Warum hat die Stadtverwaltung über die Einstellung des Ermittlungsverfahrens von sich aus nicht informiert? Warum hat die Stadtverwaltung der Öffentlichkeit nicht mitgeteilt, welche eigenen Ermittlungsmaßnahmen sie durchgeführt hat? Warum war es aus Sicht der Stadtverwaltung nicht erforderlich in einem städtischen Ausschuß über die Rekonstruktion der Beschilderung des Originale-Brunnens und des Mahnmals zu sprechen? Betreffend die Karl-Steiner-Grabplatte geschah dies. Auch über die Stele im Schloßpark wurde ausführlich beraten.

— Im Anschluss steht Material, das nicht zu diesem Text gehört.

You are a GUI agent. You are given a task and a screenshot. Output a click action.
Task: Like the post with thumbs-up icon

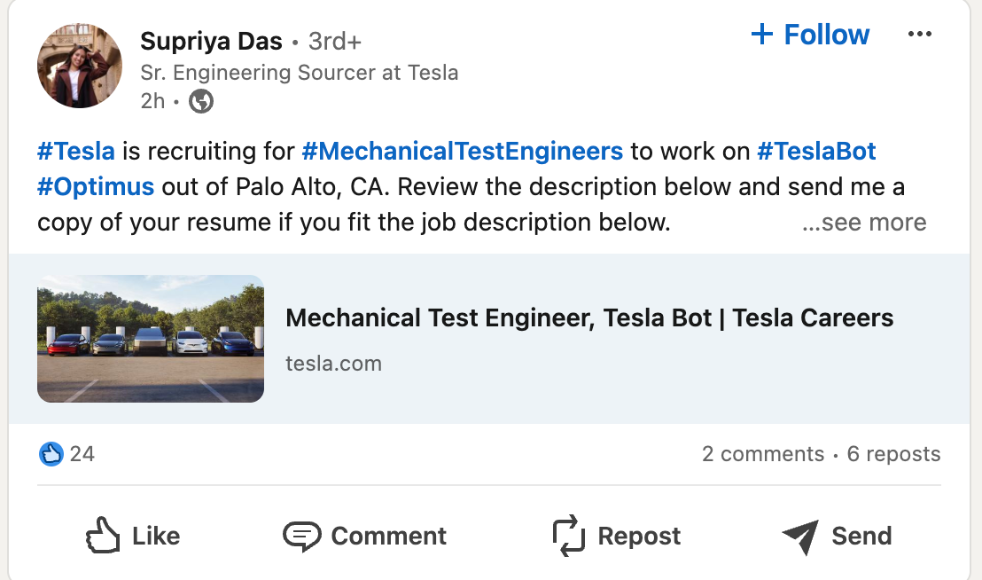tap(102, 536)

Sowie über die Nachfolge des Eisernen Buches. Mit Vielem mehr wurden die Gremien umfassend befaßt. Passend zum OB-Wahlkmapf initiierte die OBin eine Spendenaktion für eine Kanu-Flachwasserstrecke. Für viele andere Projekte (Salinen, Baumpflanzungen, Brückenhäuser usw) wurde getragen und / oder unterstützt von der Stadt und / oder städtischen Gesellschaften Geld gesammelt. Warum nicht für zwei derart bedeutende Werke wie das Mahnmal und den Originale-Brunnen?

Die Bürger*Innen dieser Stadt haben ein Recht darauf zu erfahren, ob die Stadtverwaltung gemäß der nach aussen proklamierten Erinnerungskultur wirklich alles getan hat, um das Mahnmal heute, am 27.1.2022, wieder vollständig zu präsentieren. Angesichts der unfassbaren Pannenverläufe bei anderen Projekten mit jahrelangen Verzögerungen und exorbitanten Kostensteigerung (Fähre Huttental, Sanierung Casinogebäude, Neubau Fahrradgarage, Beschaffung Schließfächer Fahrradstation Rossstrasse, Entsorgung belastetes Erdreich nach Weltkriegsbombensprengung und und und) erscheint dies eher unwahrscheinlich.